## Text shown
Flu WHO can't stop pandemic, modelling suggests

Discussion in 'Survival Medicine' started by Bear, Feb 21, 2006.


  1. Bear

    Bear Monkey+++ Founding Member Iron Monkey

    http://www.thestar.com/NASApp/cs/Co...pageid=968332188774&call_pagepath=News/Canada
    WHO can't stop pandemic, modelling suggests
    Feb. 20, 2006. 08:50 PM
    HELEN BRANSWELL
    CANADIAN PRESS


    The World Health Organization’s plan to try to extinguish an emerging flu pandemic at its source will likely only buy the world additional time to prepare, not snuff out the threat, new mathematical modelling suggests.
    The WHO, which is devoting considerable time to developing a rapid response and containment plan, acknowledged Monday the claim is probably valid.

    But the organization would have no choice but to try if the H5N1 avian flu strain or another novel flu virus seems poised to trigger a wave of global disease and death, a spokesperson said.

    “Since we’ve been talking about this containment strategy, we’ve given the very big qualifier that we think it may fail,” Maria Cheng said from the agency’s Geneva headquarters.

    “But it’s still worth it because if it buys us some extra time, it gives countries some extra time to prepare and it gives vaccine companies more time to produce vaccine.

    “It’s something that we have to try as a global public health agency.”

    The modelling work, done by a group of researchers from Harvard University’s School of Public Health and the University of Washington, was published Tuesday in the journal Public Library of Science Medicine.

    It follows modelling studies by two groups of American and British researchers published in the journals Science and Nature last summer.

    Both estimated that with early detection of human-to-human spread of a new flu virus and rapid intervention with antiviral drugs and movement restrictions, a pandemic could in theory be stopped.

    Prior to publication of the work the WHO had expressed reservations about how workable a fire-blanket strategy, as it’s sometimes called, would be.

    The work, when published, was met with muted enthusiasm by infectious disease experts who argued that too many variables would have to go right for the goal to be achieved.

    Still, within days WHO director general Dr. Lee Jong-wook said publicly that the agency would try to put in action what the models suggested might be attainable.

    Harvard epidemiologist Marc Lipsitch, the senior author of the new modelling work, argued last summer that a key flaw in the old model was the assumption that a new emerging pandemic strain would be a one-time event, like a small fire ignited by a lightning strike.

    He and his coauthors describe a scenario that is more like a series of sparks flying off a bonfire, setting multiple small fires over a period of time.

## Assigned task A
From the flu pandemic article, copy the passage that begins at the words "Harvard epidemiologist Marc" and stops after "a lightning strike.".
## Assigned task B
According to the flu pandemic article, why does the WHO still intend to try its containment strategy even though it may fail? Answer in one to three sentences.
## Assigned task C
Continue the flu pandemic article from its last sentence.
None of the rows below are needed for this work.

## Record extracts
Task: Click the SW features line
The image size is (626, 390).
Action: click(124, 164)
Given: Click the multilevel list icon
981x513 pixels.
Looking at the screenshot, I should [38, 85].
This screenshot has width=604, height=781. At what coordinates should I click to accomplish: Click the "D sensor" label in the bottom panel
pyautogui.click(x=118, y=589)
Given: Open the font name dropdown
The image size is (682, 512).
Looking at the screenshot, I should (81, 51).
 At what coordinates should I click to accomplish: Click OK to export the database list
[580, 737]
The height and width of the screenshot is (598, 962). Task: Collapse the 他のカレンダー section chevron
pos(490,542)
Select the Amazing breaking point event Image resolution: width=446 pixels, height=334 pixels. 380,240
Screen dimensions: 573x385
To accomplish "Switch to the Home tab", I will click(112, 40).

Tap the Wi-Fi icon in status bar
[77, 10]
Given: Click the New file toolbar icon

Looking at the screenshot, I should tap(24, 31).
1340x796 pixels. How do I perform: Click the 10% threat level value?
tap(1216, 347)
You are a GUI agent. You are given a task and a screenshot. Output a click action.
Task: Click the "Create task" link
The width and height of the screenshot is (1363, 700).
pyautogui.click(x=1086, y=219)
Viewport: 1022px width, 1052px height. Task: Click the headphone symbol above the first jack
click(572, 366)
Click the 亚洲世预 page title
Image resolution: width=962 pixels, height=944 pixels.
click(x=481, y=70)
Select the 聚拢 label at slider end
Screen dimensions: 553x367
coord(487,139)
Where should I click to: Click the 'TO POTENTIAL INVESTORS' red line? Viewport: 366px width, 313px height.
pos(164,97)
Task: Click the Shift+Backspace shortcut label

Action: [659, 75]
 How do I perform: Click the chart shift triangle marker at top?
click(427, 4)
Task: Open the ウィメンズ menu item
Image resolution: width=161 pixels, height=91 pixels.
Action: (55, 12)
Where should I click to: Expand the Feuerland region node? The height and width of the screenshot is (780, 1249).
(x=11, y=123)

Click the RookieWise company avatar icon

## Task response A
Harvard epidemiologist Marc Lipsitch, the senior author of the new modelling work, argued last summer that a key flaw in the old model was the assumption that a new emerging pandemic strain would be a one-time event, like a small fire ignited by a lightning strike.

## Task response B
A spokesperson said the effort is still worthwhile because it could buy extra time, giving countries more time to prepare and vaccine companies more time to produce vaccine. She added that it is something the WHO has to try as a global public health agency.

## Task response C
    The fire-blanket might extinguish one or two of those blazes, Lipsitch and his colleagues agree. But with the original bonfire continuing to send off sparks, chances will rise that one will go unchecked and ignite a conflagration.

    “The earlier work focused on the potential as they saw it and the difficulties of doing it once. And we’re making the suggestion that doing it once might well not be enough,” Lipsitch said from Boston.

    Mathematical modellers have to make a series of assumptions in order to construct their models, especially with something as poorly understood as how a pandemic flu strain emerges.

    Both sides in the debate have points they use to argue that their baseline assumptions are the appropriate ones — but at present there’s no way to know which is likely to be more accurate.

    Neil Ferguson, the British modeller whose work was published in Nature, argues that pandemics are sufficiently rare events throughout history that if a single transmissible strain of H5N1 emerges and is caught, the threat will be dealt with.

    Lipsitch and his colleagues point to evidence — published by scientists from the U.S. Centers for Disease Control — that there were multiple reassorted or mutated viruses circulating before the start of the last pandemic, the 1968 Hong Kong flu.

    “(It) is consistent with the possibility of multiple introductions, but does not demonstrate this conclusively,” they admit in their paper.

    Even though they are skeptical a pandemic could be stopped, the group is not arguing the WHO should abandon the effort.

    “I strongly advocate putting eggs into that basket,” said co-author Carl Bergstrom, an evolutionary biologist from the University of Washington, adding even a failed effort could buy the world months or a perhaps a year of additional time to prepare.

    But the basket isn’t sturdy enough to hold too many eggs, the authors caution.

    “Putting a lot of hopes on it is a bad idea,” Lipsitch said.